───── EXTRAIT DU DOCUMENT

Appel à des contributions créatives du public, lancement d’une campagne mondiale qui leur rend hommage pour soutenir l’égalité entre hommes et femmes en Iran.

PARIS, le 15 mai 2023 – Le 18 juin 2023 marquera les 40 ans de la pendaison, à Chiraz, en une seule nuit, sur ordre de la République islamique d’Iran, de 10 femmes bahá’íes. Leur crime : avoir refusé de renoncer à leur croyance en une religion qui promeut l’égalité des sexes – criminalisée en Iran – ainsi que l’unité, la justice et la sincérité.

Ces femmes furent pendues l’une après l’autre, chacune étant forcée d’assister à la mort de la précédente, dans une tentative de les convaincre d’abjurer leur foi. L’une d’entre elles n’avait que 17 ans, la plupart une vingtaine d’années. Les groupes de défense des droits de l’homme et les citoyens ordinaires du monde entier furent choqués et indignés par cet acte barbare des autorités iraniennes.

Les dirigeants mondiaux de l’époque lancèrent une campagne d’appels pour que les femmes et les hommes bahá’ís condamnés ne soient plus condamnés à mort. En vain.

La Communauté internationale bahá’íe (CIB) lance aujourd’hui une campagne mondiale, appelée #OurStoryIsOne, pour rendre hommage aux femmes exécutées et à la longue lutte en Iran pour l’égalité des sexes menée pendant de nombreuses décennies et qui se poursuit encore aujourd’hui, par les femmes de toutes confessions et de toutes origines.

Simin Fahandej, représentante de la Communauté internationale bahá’íe auprès des Nations unies à Genève, déclare : « L’histoire des dix femmes bahá’íes n’est pas terminée. Il s’agit d’un chapitre de l’histoire de la résilience et du sacrifice des femmes iraniennes pour l’égalité. Aujourd’hui, dans le sang, les larmes et les blessures de milliers de jeunes Iraniennes en quête d’égalité, nous pouvons voir l’écho de l’injustice subie par les dix femmes de Chiraz dont la mort tragique a touché le cœur de nombreuses personnes. Nous voyons le même esprit, le même choix : défendre les principes de justice et d’égalité avec le plus grand acharnement. Bien que maltraitées et emprisonnées, les femmes d’aujourd’hui – comme celles qui les ont précédées – luttent courageusement pour un Iran juste et prospère. »

──────────
───── DONNÉES RECUEILLIES

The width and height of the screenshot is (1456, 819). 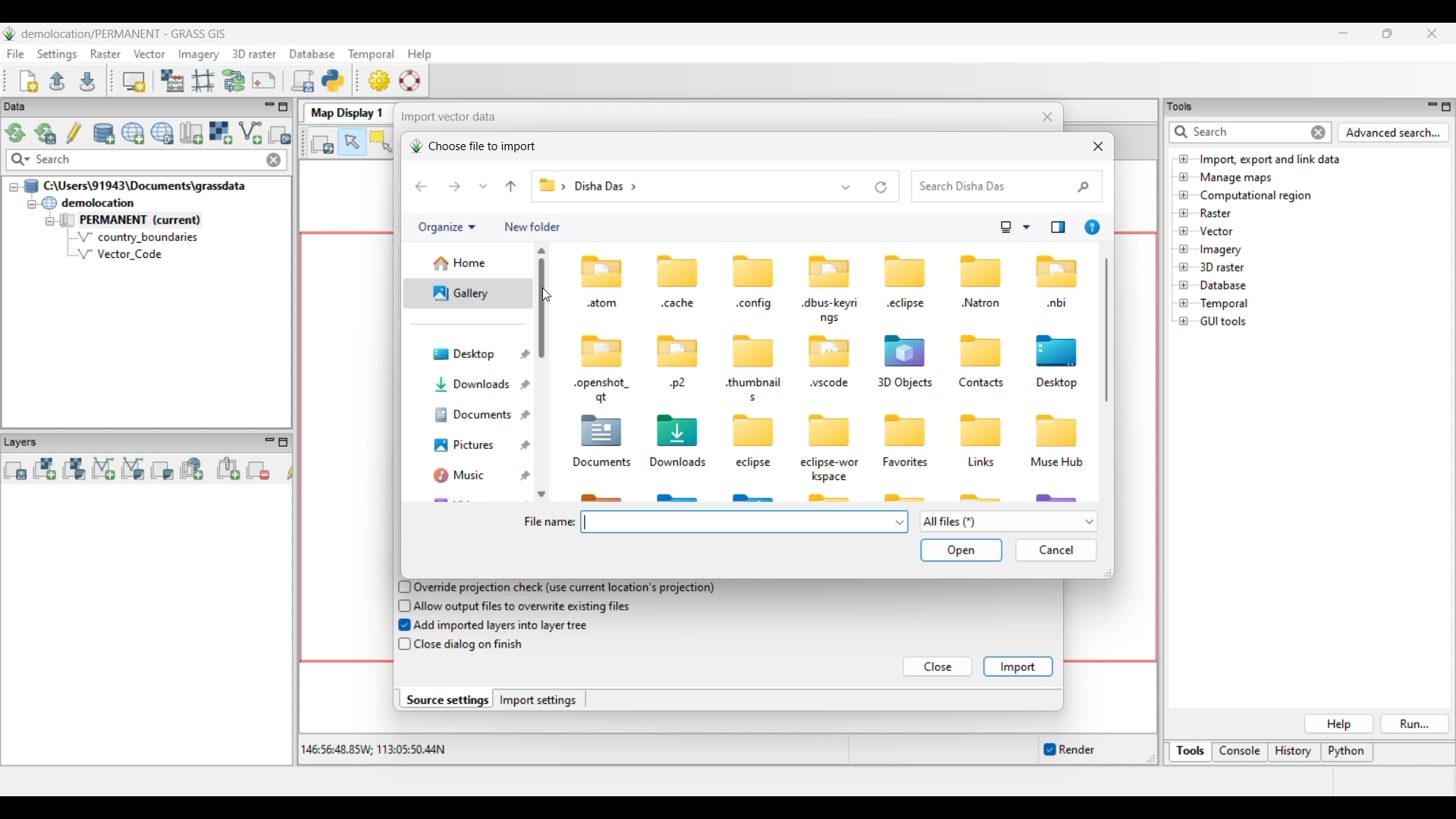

──────────

→ **CONSIGNE**: Prolongez le texte sur les dix femmes bahá'íes de Chiraz en reprenant juste après sa dernière phrase.

→ **CORRIGÉ**:
Dans certains cas, les bahá’íes exécutées furent arrêtées pour avoir dispensé une éducation morale à de jeunes enfants, filles et garçons. Depuis le XIXe siècle, les bahá’ís d’Iran promeuvent l’égalité des sexes en déployant leurs efforts à tous les niveaux, notamment en créant des écoles pour les filles. Après la révolution islamique de 1979, les bahá’ís furent particulièrement visés pour avoir prôné l’égalité totale entre les hommes et les femmes, ce qui avait permis aux femmes de prendre part à tous les aspects de la vie de leur communauté et de se joindre à des réunions où les hommes étaient aussi présents.

Au cours des quatre décennies qui suivirent l’exécution de ces dix femmes, des centaines d’autres bahá’íes furent durement persécutées, subissant des discriminations en tant que femmes et en tant que bahá’íes. Après la révolution islamique, les bahá’íes qui occupaient des postes sociaux importants furent licenciées, arrêtées, emprisonnées, torturées ou exécutées. Celles dont la vie fut épargnée furent exclues des universités, des emplois publics et de pratiquement tous les aspects de la vie sociale.

Hamdam Nadafi, représentante des bahá’ís de France, observe que « en dépit de fortes réticences sociales, d’accusations de débauche et de dépravation, la vie des bahá’ís en Iran a toujours été marquée par la pleine participation des femmes dans toutes les sphères de la vie sociale. Cela s’est traduit par exemple dans la présence constante de femmes dans les conseils élus par les bahá’ís pour administrer les affaires courantes de la communauté, et par la création d’écoles pour les filles – voilà déjà plus de cent ans –dans des villes et villages où les filles n’avaient pas accès à l’instruction. Les fausses imputations de prostitution, et même d’inceste proférées jusqu’à aujourd’hui n’ont cessé de jalonner les 43 dernières années de persécution systématique où les bahá’ís en Iran ont été privés de tout, qu’il s’agisse d’accès à l’université, du droit à exercer un métier, ou même d’enterrer leurs morts et leur offrir une digne sépulture. Tous les Iraniens et Iraniennes qui réclament un cadre de vie où seront promus la liberté de pensée et de conviction, l’égalité des sexes, la justice, le vivre ensemble, la vérité dans la communication publique, goûtent aujourd’hui à cette âpre répression. Finalement nous assistons à la rencontre de la douloureuse histoire des bahá’ís et celle tristement vécue aujourd’hui par tout le peuple iranien, autour des même valeurs réclamées au prix de leur sang et de leur vie. »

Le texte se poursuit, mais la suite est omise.